Meirelles gives us no insight into the lives of these people. Perhaps it’s because the severe lack of empathy the director seems to have for most of them, even with all the anguish and pain they’re going through. For the characters who aren’t going through some calculated drama – the dentist, for example – there’s a complete lack of stakes.

Before the end, the film consistently revels in these characters’ problems, and all without much reason for doing so. Once Meirelles gives us an answer for what it all means, he hammers it into our face even more than the title does. If you haven’t guessed what theme the film is exploring based on the title alone, it’s about the continuous cycle of life. After you suffer an uneasy situation, someone else soon will as well. It all comes full circle, and yeah, we got it.

Not the most subtle idea, but there’s no place for restraint here. 360 represents the worst of Peter Morgan’s writing. When Morgan is on his best day, he gives us serious awards contenders like The Last King of Scotland, The Queen, Frost/Nixon, and The Damned United. When he’s at his worst, Morgan writes Hereafter and this: overbearing, heavy-handed, and empty melodrama. Like, say, Paul Haggis’s Crash, Morgan all too often relies on contrivances to tie all these characters together. Scenes and characters slog along with little narrative drive, making all the stories come off as short films strung together with fishing wire and ripped up duct tape instead of an actual movie.

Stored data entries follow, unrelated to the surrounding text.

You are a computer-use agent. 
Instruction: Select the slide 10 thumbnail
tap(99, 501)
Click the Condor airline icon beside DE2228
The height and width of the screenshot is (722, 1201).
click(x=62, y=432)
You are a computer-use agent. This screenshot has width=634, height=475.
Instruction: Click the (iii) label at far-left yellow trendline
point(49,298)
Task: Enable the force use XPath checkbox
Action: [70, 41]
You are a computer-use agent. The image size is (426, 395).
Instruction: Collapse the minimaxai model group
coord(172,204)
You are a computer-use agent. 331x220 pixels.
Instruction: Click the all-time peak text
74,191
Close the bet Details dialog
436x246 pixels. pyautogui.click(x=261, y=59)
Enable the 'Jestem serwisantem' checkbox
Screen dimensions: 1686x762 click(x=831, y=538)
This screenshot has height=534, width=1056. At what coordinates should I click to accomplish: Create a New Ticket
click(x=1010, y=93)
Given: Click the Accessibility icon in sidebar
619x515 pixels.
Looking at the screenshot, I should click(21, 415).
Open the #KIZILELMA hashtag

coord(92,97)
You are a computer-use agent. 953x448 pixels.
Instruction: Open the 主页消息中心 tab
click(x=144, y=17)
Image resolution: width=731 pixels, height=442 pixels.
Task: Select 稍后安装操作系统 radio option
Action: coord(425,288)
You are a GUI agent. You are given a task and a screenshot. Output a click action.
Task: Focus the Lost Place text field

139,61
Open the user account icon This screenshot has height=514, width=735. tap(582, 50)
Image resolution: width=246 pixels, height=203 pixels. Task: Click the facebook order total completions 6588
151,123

Because of the script and its execution, 360 is an all around half-baked film. It’s made all the more dislikable considering the serious level of talent involved. The fact that you can get Anthony Hopkins, Jude Law, Rachel Weisz, and Ben Foster all in one film together and give them little to nothing to do is baffling. They’re all actors who can make flipping through the phone book look exciting. Then again, there’s no room for excitement in a movie as drab as 360.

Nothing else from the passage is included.